**The task**
With the pictures omitted, please transcribe exactly the lines beginning at the one that contains "Task: Open the Water and sewage menu" and ending with the last line of the records below.

**Dataset records**
[Start of Attachment]
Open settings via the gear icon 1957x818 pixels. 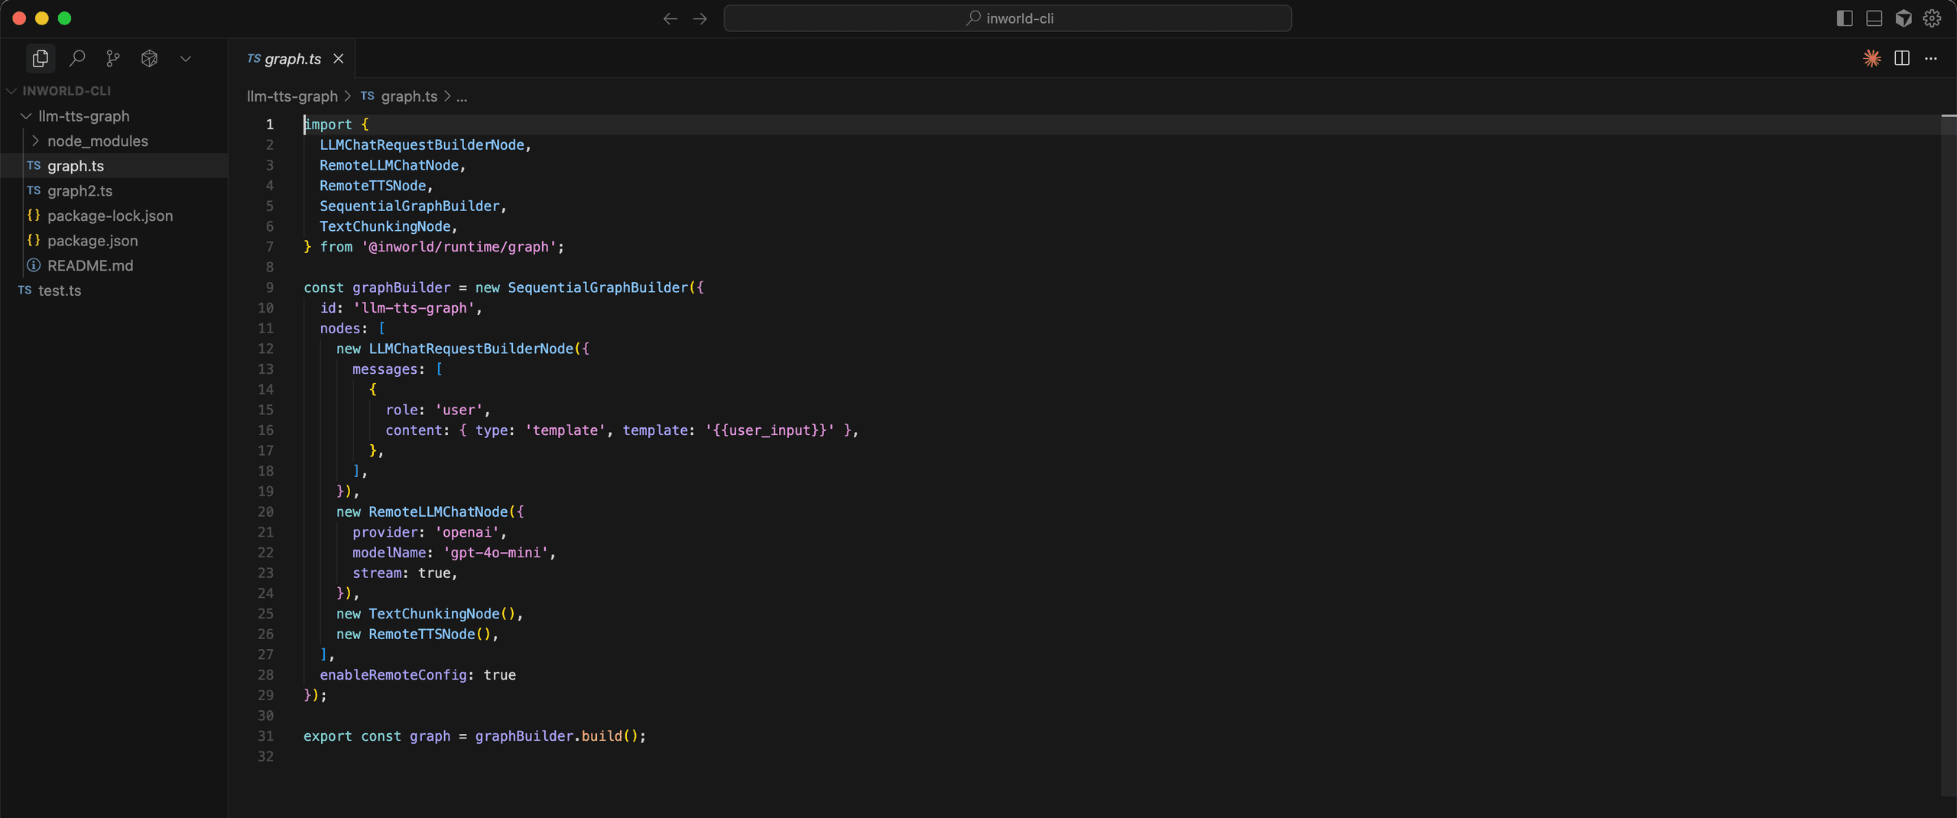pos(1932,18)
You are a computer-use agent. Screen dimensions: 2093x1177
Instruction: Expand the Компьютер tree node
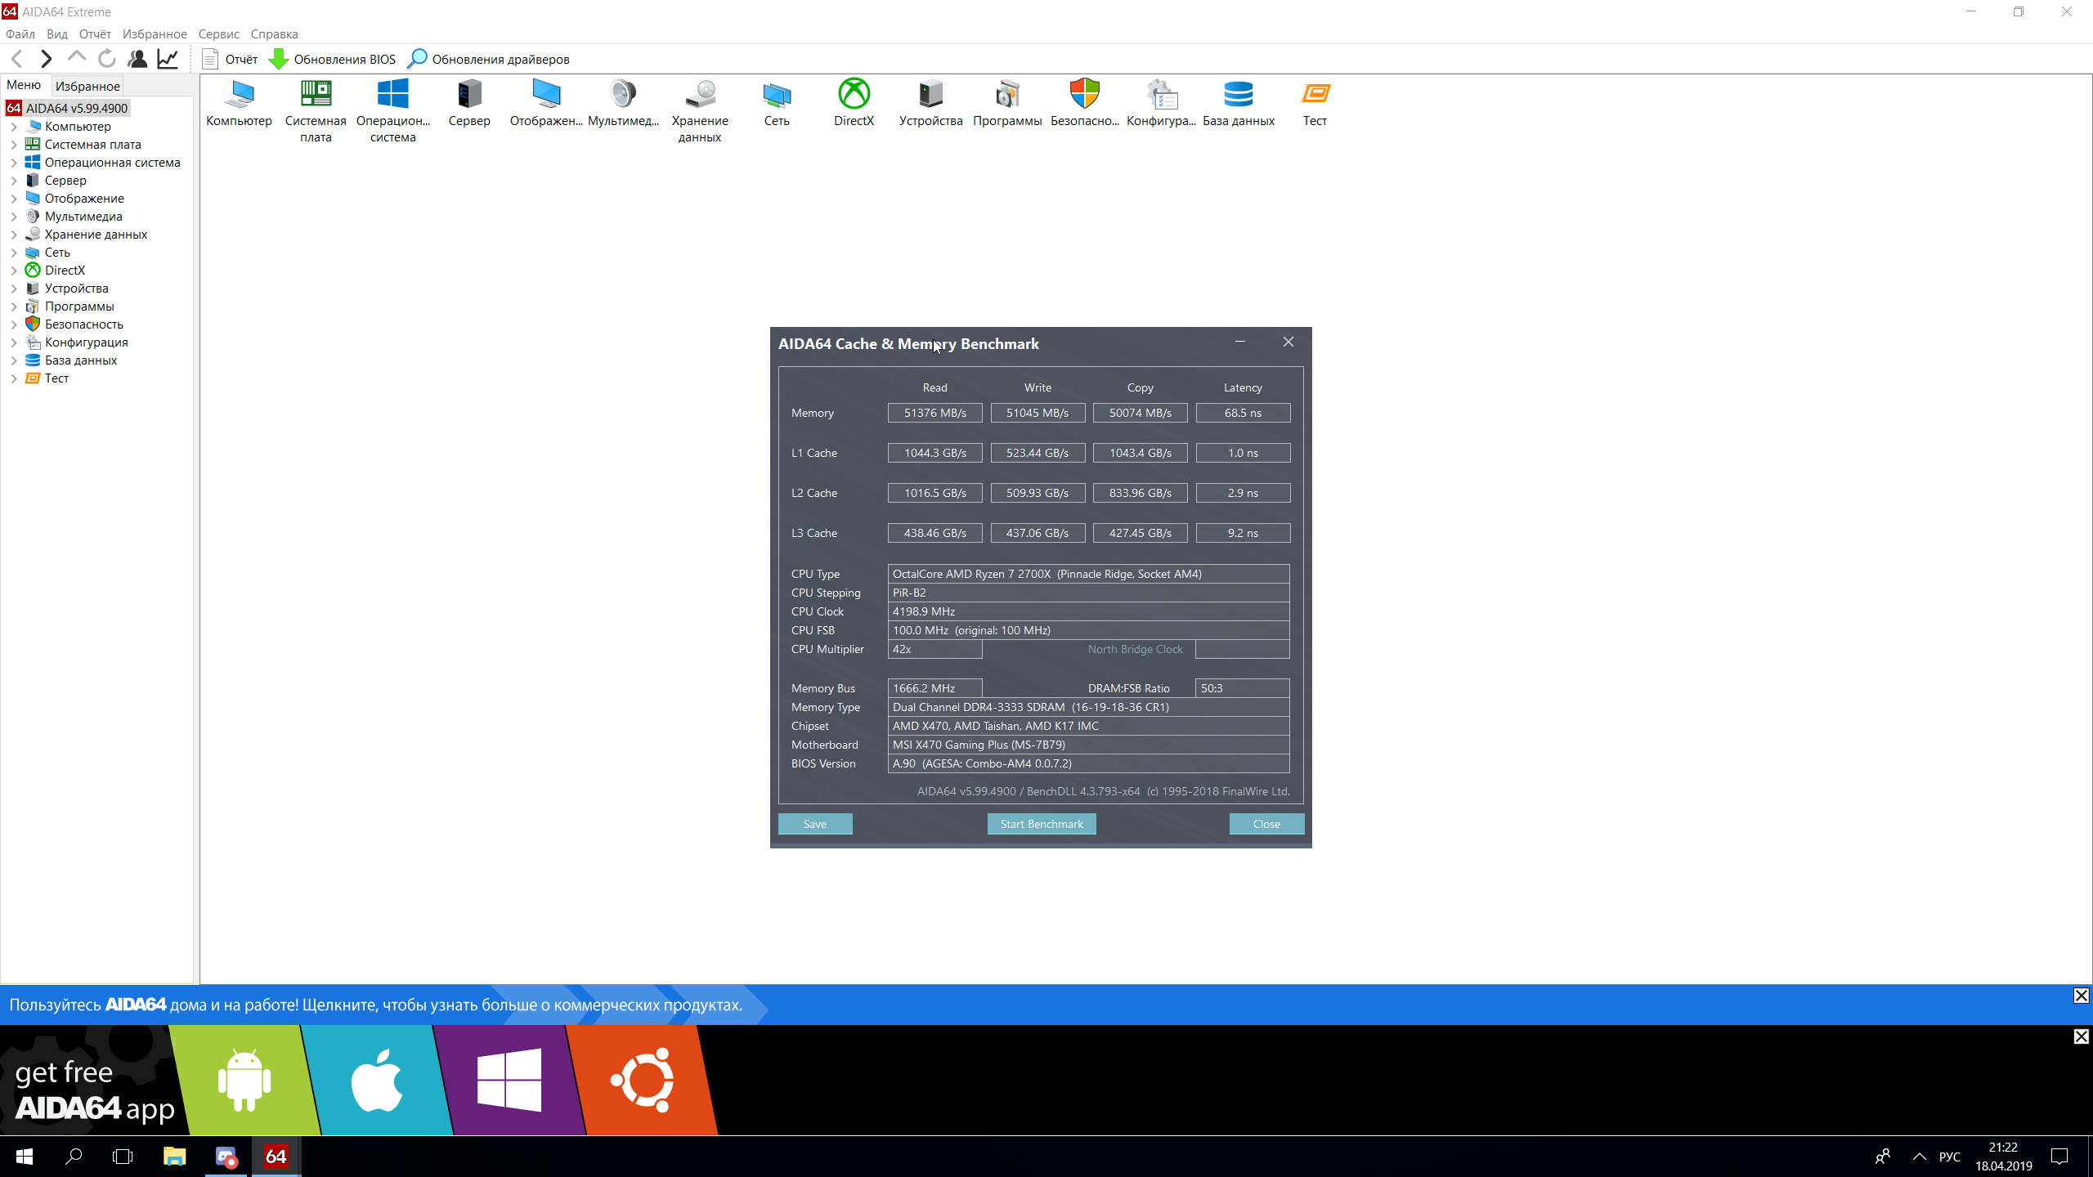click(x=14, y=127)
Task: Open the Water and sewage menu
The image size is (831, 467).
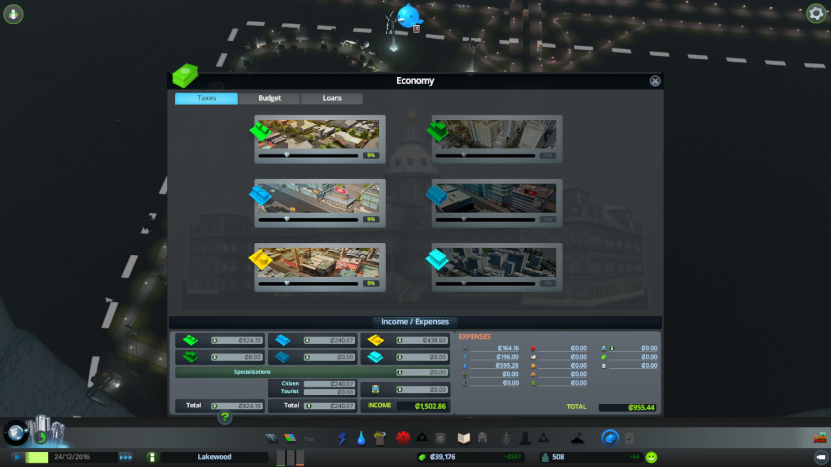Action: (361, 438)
[End of Attachment]
**Reply to the exercise**
Task: Open the Water and sewage menu
The image size is (831, 467).
Action: (361, 438)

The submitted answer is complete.